Research has shown that older people can take steps to improve their sleep. These steps often involve focusing on improving sleep hygiene and developing habits that encourage quality sleep. Here are a few tips for getting a better night’s rest in your golden years:
Exercise: Older people who exercise regularly fall asleep faster, sleep longer, and report better quality of sleep. Exercise is one of the best things older people can do for their health. The National Institute of Aging offers helpful tips for exercising safely as an older person.
Reduce bedroom distractions: Televisions, cellphones, and bright lights can make it more challenging to fall asleep. Keep the television in another room and try not to fall asleep with it turned on. Move electronics out of the bedroom and reserve the bedroom for only sleeping and sex.
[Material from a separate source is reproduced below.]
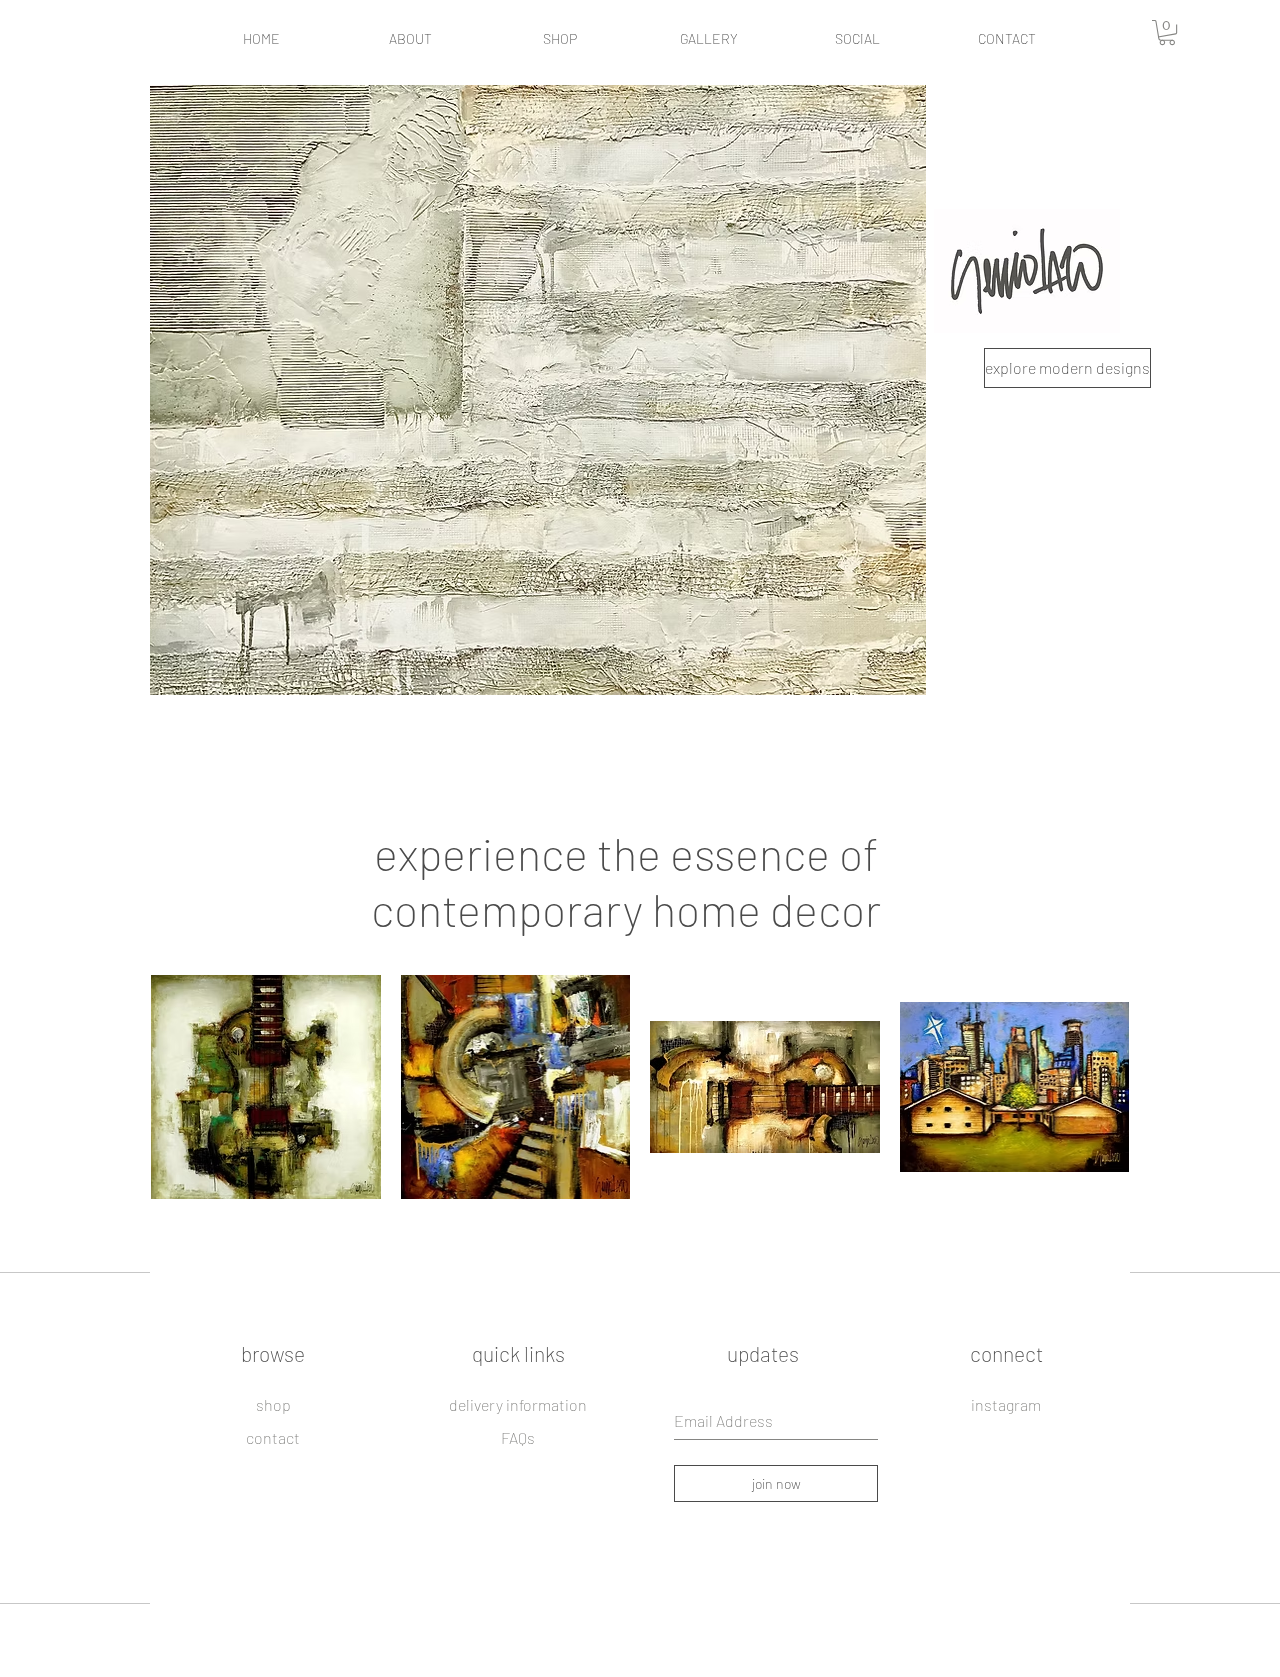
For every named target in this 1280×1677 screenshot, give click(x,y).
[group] (640, 1094)
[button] (1167, 32)
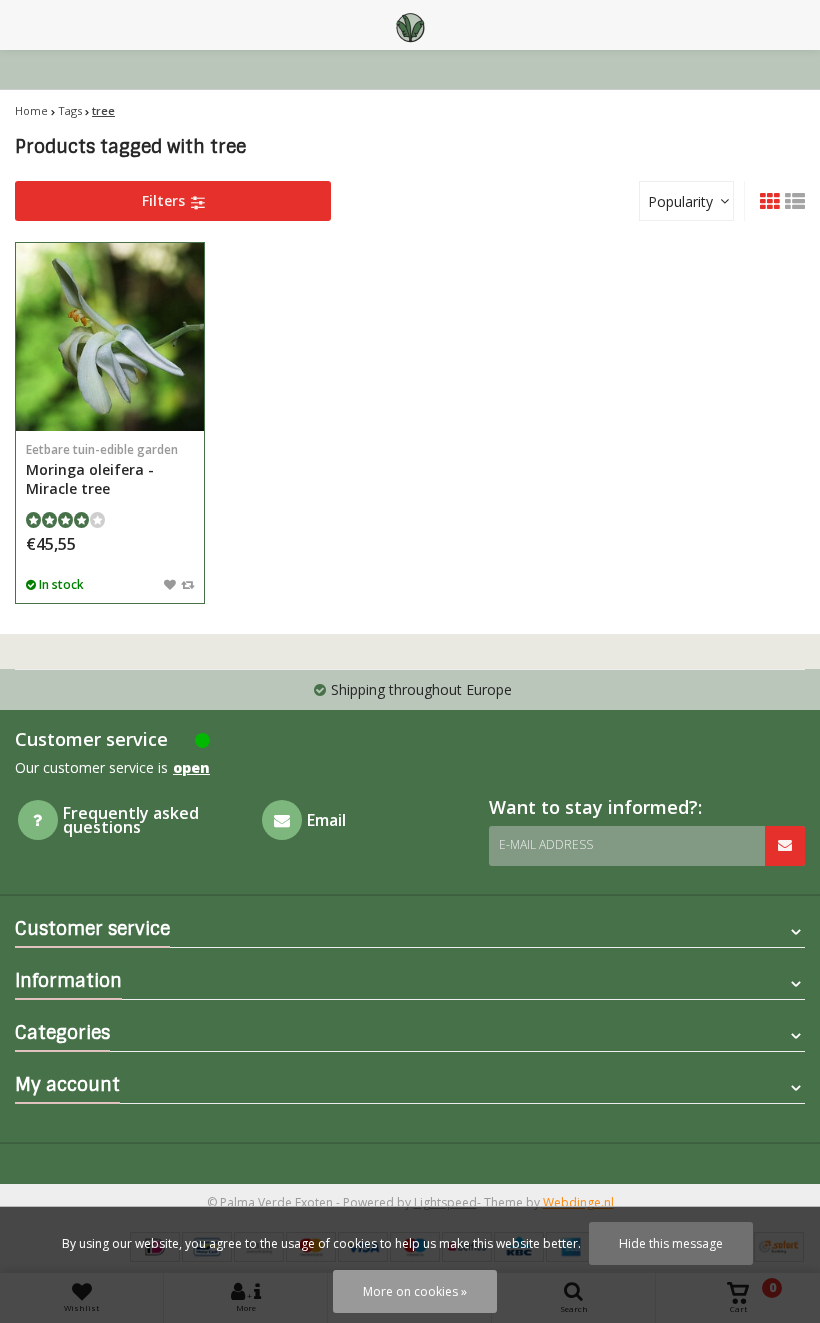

Avoid substances that discourage sleep: Substances like alcohol, tobacco, caffeine, and even large meals late in the day can make sleep more challenging. Try quitting smoking, reducing caffeine intake, and eating dinner at least four hours before bedtime.
Keep a regular sleep schedule: Remember that aging makes it more difficult to recover from lost sleep. Avoid sudden changes in sleep schedules. This means going to bed and waking up at the same time every day and being careful about napping too long.
Develop a bedtime routine: Find activities that help you relax before bed. Many older people enjoy a bath, reading, or finding some quiet time before getting into bed.
Insufficient sleep in older adults can lead to a higher risk of falls and accidents. As people age, it’s helpful to make changes to the bedroom environment that reduce the risk of accidents and makes it easier to call for help when needed. Here are some steps to consider for a safer night’s sleep:
Keep a telephone by the bed: It’s important to be able to call for help from bed. Put a phone on the nightstand and, even better, keep a list of important phone numbers nearby. Be careful about keeping a cell phone nearby particularly if it receives too many notifications during the night or if there’s too much temptation to look at the bright screen.
Make sure a light is within reach: Having a light easily accessible reduces the need to stumble around in the dark when getting out of bed. This can reduce the risk of trips and falls when trying to find the lightswitch. Lights with motion sensors may be helpful in hallways or the bathroom.
Reduce hazards in the bedroom: Never smoke in bed and be careful when placing objects in the bedroom that may become trip hazards, like rugs, cords, stools, and furniture.